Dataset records
-=-=-

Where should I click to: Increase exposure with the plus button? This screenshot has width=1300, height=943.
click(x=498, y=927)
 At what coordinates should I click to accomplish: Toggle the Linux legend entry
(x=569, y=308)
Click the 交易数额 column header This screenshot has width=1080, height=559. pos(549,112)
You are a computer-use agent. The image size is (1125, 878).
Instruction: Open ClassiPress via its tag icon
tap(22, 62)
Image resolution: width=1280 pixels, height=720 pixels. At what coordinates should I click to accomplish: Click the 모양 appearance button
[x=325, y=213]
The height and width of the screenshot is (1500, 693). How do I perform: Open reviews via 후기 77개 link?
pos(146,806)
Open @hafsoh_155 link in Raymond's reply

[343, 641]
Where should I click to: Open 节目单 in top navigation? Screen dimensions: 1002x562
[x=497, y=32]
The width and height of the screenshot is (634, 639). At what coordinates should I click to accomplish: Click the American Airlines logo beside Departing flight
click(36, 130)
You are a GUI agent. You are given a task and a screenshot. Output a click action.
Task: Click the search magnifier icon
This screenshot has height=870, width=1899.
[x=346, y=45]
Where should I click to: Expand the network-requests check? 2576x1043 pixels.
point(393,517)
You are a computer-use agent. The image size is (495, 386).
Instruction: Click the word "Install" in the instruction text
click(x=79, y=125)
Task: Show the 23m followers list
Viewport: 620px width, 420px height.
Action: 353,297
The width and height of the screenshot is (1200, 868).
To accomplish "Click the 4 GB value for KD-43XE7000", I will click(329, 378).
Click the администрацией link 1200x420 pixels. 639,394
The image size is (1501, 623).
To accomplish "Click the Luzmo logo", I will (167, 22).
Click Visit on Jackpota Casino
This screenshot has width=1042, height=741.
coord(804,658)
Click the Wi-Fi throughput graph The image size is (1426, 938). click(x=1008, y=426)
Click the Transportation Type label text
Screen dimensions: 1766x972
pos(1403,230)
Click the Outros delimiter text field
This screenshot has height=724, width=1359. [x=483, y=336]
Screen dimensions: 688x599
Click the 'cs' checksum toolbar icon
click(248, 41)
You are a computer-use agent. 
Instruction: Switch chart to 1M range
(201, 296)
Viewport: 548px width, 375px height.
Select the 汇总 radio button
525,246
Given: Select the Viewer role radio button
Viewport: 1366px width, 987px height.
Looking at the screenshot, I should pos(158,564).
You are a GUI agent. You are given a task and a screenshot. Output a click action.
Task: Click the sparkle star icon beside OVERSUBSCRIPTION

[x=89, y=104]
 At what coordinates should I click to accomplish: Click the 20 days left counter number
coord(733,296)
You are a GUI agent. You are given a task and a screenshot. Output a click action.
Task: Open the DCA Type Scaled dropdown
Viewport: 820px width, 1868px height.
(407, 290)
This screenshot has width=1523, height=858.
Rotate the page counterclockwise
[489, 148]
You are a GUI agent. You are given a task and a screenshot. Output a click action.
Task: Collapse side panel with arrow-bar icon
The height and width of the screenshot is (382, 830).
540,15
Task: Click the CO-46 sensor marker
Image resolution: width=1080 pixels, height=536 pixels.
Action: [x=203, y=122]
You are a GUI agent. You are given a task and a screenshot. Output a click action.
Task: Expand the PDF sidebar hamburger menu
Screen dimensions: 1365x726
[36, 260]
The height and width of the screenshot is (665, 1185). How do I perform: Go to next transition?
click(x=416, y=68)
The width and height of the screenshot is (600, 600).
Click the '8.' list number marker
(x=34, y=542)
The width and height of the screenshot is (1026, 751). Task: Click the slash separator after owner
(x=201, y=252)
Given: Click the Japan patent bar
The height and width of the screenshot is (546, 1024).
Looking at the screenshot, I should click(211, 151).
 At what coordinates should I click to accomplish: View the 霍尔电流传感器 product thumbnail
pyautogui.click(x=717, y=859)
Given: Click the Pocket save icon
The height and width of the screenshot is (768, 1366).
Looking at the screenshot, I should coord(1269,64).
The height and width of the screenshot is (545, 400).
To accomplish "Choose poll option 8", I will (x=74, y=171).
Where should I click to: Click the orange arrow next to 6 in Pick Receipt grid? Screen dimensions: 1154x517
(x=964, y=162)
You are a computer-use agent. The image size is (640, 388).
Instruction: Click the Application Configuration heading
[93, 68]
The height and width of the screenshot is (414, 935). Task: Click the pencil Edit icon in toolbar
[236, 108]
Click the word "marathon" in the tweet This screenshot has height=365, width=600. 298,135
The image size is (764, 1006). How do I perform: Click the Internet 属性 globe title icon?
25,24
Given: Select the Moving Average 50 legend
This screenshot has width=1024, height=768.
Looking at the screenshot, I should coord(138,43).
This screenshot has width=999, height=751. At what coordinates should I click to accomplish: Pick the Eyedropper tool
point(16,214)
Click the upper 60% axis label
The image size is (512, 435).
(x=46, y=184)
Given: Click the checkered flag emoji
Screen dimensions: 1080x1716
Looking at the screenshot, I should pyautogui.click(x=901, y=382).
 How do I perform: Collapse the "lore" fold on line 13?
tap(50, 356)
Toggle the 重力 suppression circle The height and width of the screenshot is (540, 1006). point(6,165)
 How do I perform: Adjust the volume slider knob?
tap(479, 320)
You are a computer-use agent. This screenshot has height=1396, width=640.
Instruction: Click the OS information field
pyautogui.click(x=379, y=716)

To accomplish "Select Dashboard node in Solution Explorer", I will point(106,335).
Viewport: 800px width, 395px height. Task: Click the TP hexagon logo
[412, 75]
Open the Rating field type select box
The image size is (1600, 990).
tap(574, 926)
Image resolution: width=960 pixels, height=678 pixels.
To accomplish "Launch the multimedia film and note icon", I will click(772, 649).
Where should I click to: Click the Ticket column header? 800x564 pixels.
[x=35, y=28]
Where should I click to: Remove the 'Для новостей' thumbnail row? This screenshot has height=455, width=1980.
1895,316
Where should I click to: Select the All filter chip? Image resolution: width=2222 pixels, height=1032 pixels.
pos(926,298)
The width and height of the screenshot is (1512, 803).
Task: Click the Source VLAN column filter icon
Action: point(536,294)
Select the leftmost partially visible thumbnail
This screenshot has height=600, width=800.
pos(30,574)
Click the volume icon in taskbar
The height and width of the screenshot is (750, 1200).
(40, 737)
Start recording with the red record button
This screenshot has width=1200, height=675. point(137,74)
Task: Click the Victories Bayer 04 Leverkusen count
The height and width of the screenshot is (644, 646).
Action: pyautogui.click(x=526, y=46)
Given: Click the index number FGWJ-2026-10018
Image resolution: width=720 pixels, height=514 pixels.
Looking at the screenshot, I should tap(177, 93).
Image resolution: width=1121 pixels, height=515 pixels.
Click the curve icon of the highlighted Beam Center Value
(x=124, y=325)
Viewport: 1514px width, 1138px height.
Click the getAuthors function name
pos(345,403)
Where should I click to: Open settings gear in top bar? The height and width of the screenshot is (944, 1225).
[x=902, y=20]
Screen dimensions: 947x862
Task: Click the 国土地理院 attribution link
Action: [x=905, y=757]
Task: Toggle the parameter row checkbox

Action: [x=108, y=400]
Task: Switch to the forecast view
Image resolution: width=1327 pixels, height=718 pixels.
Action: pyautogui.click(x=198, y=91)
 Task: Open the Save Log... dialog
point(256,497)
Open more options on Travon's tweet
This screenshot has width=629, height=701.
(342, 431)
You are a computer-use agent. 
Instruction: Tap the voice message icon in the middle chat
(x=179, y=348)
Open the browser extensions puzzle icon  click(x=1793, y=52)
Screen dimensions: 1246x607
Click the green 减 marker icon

-=-=-

* _WHAT IS EXPECTED_: Could you type out every entry again exactly as it stands?

* _REPLY_:
Where should I click to: Increase exposure with the plus button? This screenshot has width=1300, height=943.
click(x=498, y=927)
 At what coordinates should I click to accomplish: Toggle the Linux legend entry
(x=569, y=308)
Click the 交易数额 column header This screenshot has width=1080, height=559. pos(549,112)
You are a computer-use agent. The image size is (1125, 878).
Instruction: Open ClassiPress via its tag icon
tap(22, 62)
Image resolution: width=1280 pixels, height=720 pixels. At what coordinates should I click to accomplish: Click the 모양 appearance button
[x=325, y=213]
The height and width of the screenshot is (1500, 693). How do I perform: Open reviews via 후기 77개 link?
pos(146,806)
Open @hafsoh_155 link in Raymond's reply

[343, 641]
Where should I click to: Open 节目单 in top navigation? Screen dimensions: 1002x562
[x=497, y=32]
The width and height of the screenshot is (634, 639). At what coordinates should I click to accomplish: Click the American Airlines logo beside Departing flight
click(36, 130)
You are a GUI agent. You are given a task and a screenshot. Output a click action.
Task: Click the search magnifier icon
This screenshot has height=870, width=1899.
[x=346, y=45]
Where should I click to: Expand the network-requests check? 2576x1043 pixels.
point(393,517)
You are a computer-use agent. The image size is (495, 386).
Instruction: Click the word "Install" in the instruction text
click(x=79, y=125)
Task: Show the 23m followers list
Viewport: 620px width, 420px height.
Action: 353,297
The width and height of the screenshot is (1200, 868).
To accomplish "Click the 4 GB value for KD-43XE7000", I will click(329, 378).
Click the администрацией link 1200x420 pixels. 639,394
The image size is (1501, 623).
To accomplish "Click the Luzmo logo", I will (167, 22).
Click Visit on Jackpota Casino
This screenshot has width=1042, height=741.
coord(804,658)
Click the Wi-Fi throughput graph The image size is (1426, 938). click(x=1008, y=426)
Click the Transportation Type label text
Screen dimensions: 1766x972
pos(1403,230)
Click the Outros delimiter text field
This screenshot has height=724, width=1359. [x=483, y=336]
Screen dimensions: 688x599
Click the 'cs' checksum toolbar icon
click(248, 41)
You are a computer-use agent. 
Instruction: Switch chart to 1M range
(201, 296)
Viewport: 548px width, 375px height.
Select the 汇总 radio button
525,246
Given: Select the Viewer role radio button
Viewport: 1366px width, 987px height.
Looking at the screenshot, I should pos(158,564).
You are a GUI agent. You are given a task and a screenshot. Output a click action.
Task: Click the sparkle star icon beside OVERSUBSCRIPTION

[x=89, y=104]
 At what coordinates should I click to accomplish: Click the 20 days left counter number
coord(733,296)
You are a GUI agent. You are given a task and a screenshot. Output a click action.
Task: Open the DCA Type Scaled dropdown
Viewport: 820px width, 1868px height.
(407, 290)
This screenshot has width=1523, height=858.
Rotate the page counterclockwise
[489, 148]
You are a GUI agent. You are given a task and a screenshot. Output a click action.
Task: Collapse side panel with arrow-bar icon
The height and width of the screenshot is (382, 830).
540,15
Task: Click the CO-46 sensor marker
Image resolution: width=1080 pixels, height=536 pixels.
Action: [x=203, y=122]
You are a GUI agent. You are given a task and a screenshot. Output a click action.
Task: Expand the PDF sidebar hamburger menu
Screen dimensions: 1365x726
[36, 260]
The height and width of the screenshot is (665, 1185). How do I perform: Go to next transition?
click(x=416, y=68)
The width and height of the screenshot is (600, 600).
Click the '8.' list number marker
(x=34, y=542)
The width and height of the screenshot is (1026, 751). Task: Click the slash separator after owner
(x=201, y=252)
Given: Click the Japan patent bar
The height and width of the screenshot is (546, 1024).
Looking at the screenshot, I should click(211, 151).
 At what coordinates should I click to accomplish: View the 霍尔电流传感器 product thumbnail
pyautogui.click(x=717, y=859)
Given: Click the Pocket save icon
The height and width of the screenshot is (768, 1366).
Looking at the screenshot, I should coord(1269,64).
The height and width of the screenshot is (545, 400).
To accomplish "Choose poll option 8", I will (x=74, y=171).
Where should I click to: Click the orange arrow next to 6 in Pick Receipt grid? Screen dimensions: 1154x517
(x=964, y=162)
You are a computer-use agent. The image size is (640, 388).
Instruction: Click the Application Configuration heading
[93, 68]
The height and width of the screenshot is (414, 935). Task: Click the pencil Edit icon in toolbar
[236, 108]
Click the word "marathon" in the tweet This screenshot has height=365, width=600. 298,135
The image size is (764, 1006). How do I perform: Click the Internet 属性 globe title icon?
25,24
Given: Select the Moving Average 50 legend
This screenshot has width=1024, height=768.
Looking at the screenshot, I should coord(138,43).
This screenshot has width=999, height=751. At what coordinates should I click to accomplish: Pick the Eyedropper tool
point(16,214)
Click the upper 60% axis label
The image size is (512, 435).
(x=46, y=184)
Given: Click the checkered flag emoji
Screen dimensions: 1080x1716
Looking at the screenshot, I should pyautogui.click(x=901, y=382).
 How do I perform: Collapse the "lore" fold on line 13?
tap(50, 356)
Toggle the 重力 suppression circle The height and width of the screenshot is (540, 1006). point(6,165)
 How do I perform: Adjust the volume slider knob?
tap(479, 320)
You are a computer-use agent. This screenshot has height=1396, width=640.
Instruction: Click the OS information field
pyautogui.click(x=379, y=716)

To accomplish "Select Dashboard node in Solution Explorer", I will point(106,335).
Viewport: 800px width, 395px height. Task: Click the TP hexagon logo
[412, 75]
Open the Rating field type select box
The image size is (1600, 990).
tap(574, 926)
Image resolution: width=960 pixels, height=678 pixels.
To accomplish "Launch the multimedia film and note icon", I will click(772, 649).
Where should I click to: Click the Ticket column header? 800x564 pixels.
[x=35, y=28]
Where should I click to: Remove the 'Для новостей' thumbnail row? This screenshot has height=455, width=1980.
1895,316
Where should I click to: Select the All filter chip? Image resolution: width=2222 pixels, height=1032 pixels.
pos(926,298)
The width and height of the screenshot is (1512, 803).
Task: Click the Source VLAN column filter icon
Action: point(536,294)
Select the leftmost partially visible thumbnail
This screenshot has height=600, width=800.
pos(30,574)
Click the volume icon in taskbar
The height and width of the screenshot is (750, 1200).
(40, 737)
Start recording with the red record button
This screenshot has width=1200, height=675. point(137,74)
Task: Click the Victories Bayer 04 Leverkusen count
The height and width of the screenshot is (644, 646).
Action: pyautogui.click(x=526, y=46)
Given: Click the index number FGWJ-2026-10018
Image resolution: width=720 pixels, height=514 pixels.
Looking at the screenshot, I should tap(177, 93).
Image resolution: width=1121 pixels, height=515 pixels.
Click the curve icon of the highlighted Beam Center Value
(x=124, y=325)
Viewport: 1514px width, 1138px height.
Click the getAuthors function name
pos(345,403)
Where should I click to: Open settings gear in top bar? The height and width of the screenshot is (944, 1225).
[x=902, y=20]
Screen dimensions: 947x862
Task: Click the 国土地理院 attribution link
Action: [x=905, y=757]
Task: Toggle the parameter row checkbox

Action: [x=108, y=400]
Task: Switch to the forecast view
Image resolution: width=1327 pixels, height=718 pixels.
Action: pyautogui.click(x=198, y=91)
 Task: Open the Save Log... dialog
point(256,497)
Open more options on Travon's tweet
This screenshot has width=629, height=701.
(342, 431)
You are a computer-use agent. 
Instruction: Tap the voice message icon in the middle chat
(x=179, y=348)
Open the browser extensions puzzle icon  click(x=1793, y=52)
Screen dimensions: 1246x607
Click the green 减 marker icon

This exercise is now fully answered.